Thanks for the info, James.
I failed to mention in my original message that we're on Solr 3.5 and we are
combining the deletes with our add/updates in the same DIH.
In searching through the archives of this mailing list, I actually found a
thread which described my problem exactly and led me to a solution:
DIH - deleting documents, high performance (delta) imports, and passing
parameters
http://lucene.472066.n3.nabble.com/DIH-deleting-documents-high-performance-delta-imports-and-passing-parameters-td1388349.html
The point of confusion for me was that I was assuming $deleteDocById would
delete the document already in the index, and also prevent that document
from being re-added to the index, but it only deletes the document in the
index, it does not prevent the current row from being re-added. So what
happens is it does delete the document in the index, but then it just gets
re-added by the import operation.
As suggested by the thread I referenced above, I was able to solve the
problem nicely by just issuing both a $deleteDocById command and a $skipDoc
command together, with $deleteDocById deleting the document already in the
index, and $skipDoc preventing it from being re-added by the current row in
the import.
Thanks again for taking the time to respond.

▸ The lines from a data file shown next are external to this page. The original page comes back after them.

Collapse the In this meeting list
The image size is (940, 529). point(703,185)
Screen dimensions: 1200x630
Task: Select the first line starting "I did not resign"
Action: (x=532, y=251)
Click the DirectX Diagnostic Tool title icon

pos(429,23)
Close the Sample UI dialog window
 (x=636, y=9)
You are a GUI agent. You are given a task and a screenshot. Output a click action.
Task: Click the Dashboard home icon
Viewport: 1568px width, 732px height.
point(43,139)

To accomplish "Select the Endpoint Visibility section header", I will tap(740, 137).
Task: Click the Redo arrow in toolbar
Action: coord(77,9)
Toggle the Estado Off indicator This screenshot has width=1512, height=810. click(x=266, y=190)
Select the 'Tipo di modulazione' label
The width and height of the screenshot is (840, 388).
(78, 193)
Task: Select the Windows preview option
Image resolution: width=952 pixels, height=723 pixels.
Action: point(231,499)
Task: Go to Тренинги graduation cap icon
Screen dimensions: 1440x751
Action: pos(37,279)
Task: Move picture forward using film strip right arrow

It's great how helpful this list is.
- Peter
-----Original Message-----
From: Dyer, James
Sent: Saturday, March 10, 2012 12:16 AM
To: solr-user@lucene.apache.org
Subject: RE: Solr DIH and $deleteDocById
This (almost) sounds like https://issues.apache.org/jira/browse/SOLR-2492
which was fixed in Solr 3.4 .. Are you on an earlier version?
But maybe not, because you're seeing the # deleted documents increment, and
prior to this bug fix (I think) the deleted counter wasn't getting
incremented either.
Perhaps this is a related bug that only happens when the deletes are added
via a transformer? Try a query like this without a transformer:
select uniqueID as '$deleteDocById' from table where uniqueID =
'1-devpeter-1';
Does this work? If so, you've probably stumbled on a new bug related to
SOLR-2492.
In any case, the workaround (probably) is to manually issue a commit after
doing your deletes. Or, combine your deletes with add/updates in the same
DIH run and it should commit automatically as configured.
James Dyer
E-Commerce Systems
Ingram Content Group
(615) 213-4311
-----Original Message-----
From: Peter Boudreau [mailto:pe...@makeshop.jp]
Sent: Friday, March 09, 2012 2:22 AM
To: solr-user@lucene.apache.org
Subject: Solr DIH and $deleteDocById
Hello everyone,
I've got Solr DIH up and running with no problems as far as importing data,
but I'm now trying to add some functionality to our delta import to delete
invalid records.
The special command $deleteDocById seems to provide what I'm looking for,
and just for testing purposes until I get things working, I setup a simple
transformer to delete just one document with a specific ID:
<script>
<![CDATA[
function deleteBadDocs(row) {
var uniqueID = row.get('unique_id');
if(uniqueID == '1-devpeter-1') {
row.put('$deleteDocById', uniqueID);
}
return row;
}
]]>
</script>
When I run DIH with this, sure enough, it tells me that 1 document was
deleted:
Indexing completed. Added/Updated: 4755 documents. Deleted 1 documents.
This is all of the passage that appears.